▶ Do this: Copy the lines below exactly, starting at the line containing "Click the tree panel scroll-down arrow" and ending at the line containing "The width and height of the screenshot is (1456, 813).", with both of those lines included.

Items listed in a dataset:

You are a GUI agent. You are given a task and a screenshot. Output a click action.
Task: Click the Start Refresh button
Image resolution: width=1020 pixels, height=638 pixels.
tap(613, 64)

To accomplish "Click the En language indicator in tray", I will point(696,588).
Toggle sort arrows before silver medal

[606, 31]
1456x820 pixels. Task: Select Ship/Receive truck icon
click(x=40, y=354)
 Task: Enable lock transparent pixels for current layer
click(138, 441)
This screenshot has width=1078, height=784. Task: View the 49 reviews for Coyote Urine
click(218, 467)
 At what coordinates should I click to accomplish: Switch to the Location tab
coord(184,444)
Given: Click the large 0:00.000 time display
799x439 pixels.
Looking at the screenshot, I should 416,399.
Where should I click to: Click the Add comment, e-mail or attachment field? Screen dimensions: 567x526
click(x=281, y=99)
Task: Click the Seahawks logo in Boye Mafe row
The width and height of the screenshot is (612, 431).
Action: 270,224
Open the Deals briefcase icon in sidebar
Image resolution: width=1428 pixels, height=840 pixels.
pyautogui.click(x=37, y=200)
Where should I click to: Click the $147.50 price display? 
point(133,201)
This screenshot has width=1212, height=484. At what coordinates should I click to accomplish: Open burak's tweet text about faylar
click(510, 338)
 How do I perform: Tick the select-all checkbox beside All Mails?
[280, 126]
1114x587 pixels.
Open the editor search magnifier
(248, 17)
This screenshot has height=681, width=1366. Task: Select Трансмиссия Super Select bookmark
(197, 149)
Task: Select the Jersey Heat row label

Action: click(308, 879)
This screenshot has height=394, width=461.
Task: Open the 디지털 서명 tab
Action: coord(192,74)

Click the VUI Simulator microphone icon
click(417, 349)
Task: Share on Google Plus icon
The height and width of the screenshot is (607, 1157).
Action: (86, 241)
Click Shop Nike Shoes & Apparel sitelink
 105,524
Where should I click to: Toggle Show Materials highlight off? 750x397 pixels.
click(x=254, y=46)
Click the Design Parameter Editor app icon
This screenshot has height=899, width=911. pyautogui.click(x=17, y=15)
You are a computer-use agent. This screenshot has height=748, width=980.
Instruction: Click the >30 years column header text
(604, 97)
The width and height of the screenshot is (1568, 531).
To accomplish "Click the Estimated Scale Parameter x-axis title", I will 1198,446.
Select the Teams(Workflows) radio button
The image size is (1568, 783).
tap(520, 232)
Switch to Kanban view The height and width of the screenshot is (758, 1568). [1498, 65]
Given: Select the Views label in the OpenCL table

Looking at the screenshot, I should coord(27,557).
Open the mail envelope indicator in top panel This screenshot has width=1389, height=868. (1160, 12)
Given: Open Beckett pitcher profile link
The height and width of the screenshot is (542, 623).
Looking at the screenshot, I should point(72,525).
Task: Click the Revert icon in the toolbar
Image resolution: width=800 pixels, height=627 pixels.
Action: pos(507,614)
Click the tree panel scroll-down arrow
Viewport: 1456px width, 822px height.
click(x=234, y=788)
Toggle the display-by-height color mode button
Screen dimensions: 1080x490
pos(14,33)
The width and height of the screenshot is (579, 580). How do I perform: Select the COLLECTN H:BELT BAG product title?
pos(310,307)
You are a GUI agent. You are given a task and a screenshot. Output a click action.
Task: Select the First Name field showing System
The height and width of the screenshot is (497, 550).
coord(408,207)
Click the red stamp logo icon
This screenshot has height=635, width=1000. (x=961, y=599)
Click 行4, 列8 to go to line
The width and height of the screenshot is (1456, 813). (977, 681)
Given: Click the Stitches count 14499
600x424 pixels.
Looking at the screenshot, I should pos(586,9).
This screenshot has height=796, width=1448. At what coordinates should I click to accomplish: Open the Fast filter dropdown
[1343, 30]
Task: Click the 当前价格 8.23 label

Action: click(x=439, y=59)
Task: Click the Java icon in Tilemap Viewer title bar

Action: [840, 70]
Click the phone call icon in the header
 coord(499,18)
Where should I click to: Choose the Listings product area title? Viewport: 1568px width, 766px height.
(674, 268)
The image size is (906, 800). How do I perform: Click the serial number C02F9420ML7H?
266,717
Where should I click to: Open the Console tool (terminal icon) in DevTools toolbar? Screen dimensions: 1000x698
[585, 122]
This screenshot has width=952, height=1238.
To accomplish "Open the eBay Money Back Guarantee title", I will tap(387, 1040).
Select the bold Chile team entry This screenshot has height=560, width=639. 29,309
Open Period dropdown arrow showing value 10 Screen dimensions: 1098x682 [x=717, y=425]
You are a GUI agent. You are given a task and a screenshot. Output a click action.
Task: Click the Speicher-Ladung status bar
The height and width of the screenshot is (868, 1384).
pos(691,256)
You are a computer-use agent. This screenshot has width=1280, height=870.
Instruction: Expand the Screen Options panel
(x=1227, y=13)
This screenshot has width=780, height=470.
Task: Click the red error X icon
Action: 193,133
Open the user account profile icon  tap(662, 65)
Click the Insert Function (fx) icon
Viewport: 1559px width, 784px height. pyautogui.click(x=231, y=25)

▶ Task output:
Click the tree panel scroll-down arrow
Viewport: 1456px width, 822px height.
click(x=234, y=788)
Toggle the display-by-height color mode button
Screen dimensions: 1080x490
pos(14,33)
The width and height of the screenshot is (579, 580). How do I perform: Select the COLLECTN H:BELT BAG product title?
pos(310,307)
You are a GUI agent. You are given a task and a screenshot. Output a click action.
Task: Select the First Name field showing System
The height and width of the screenshot is (497, 550).
coord(408,207)
Click the red stamp logo icon
This screenshot has height=635, width=1000. (x=961, y=599)
Click 行4, 列8 to go to line
The width and height of the screenshot is (1456, 813). (977, 681)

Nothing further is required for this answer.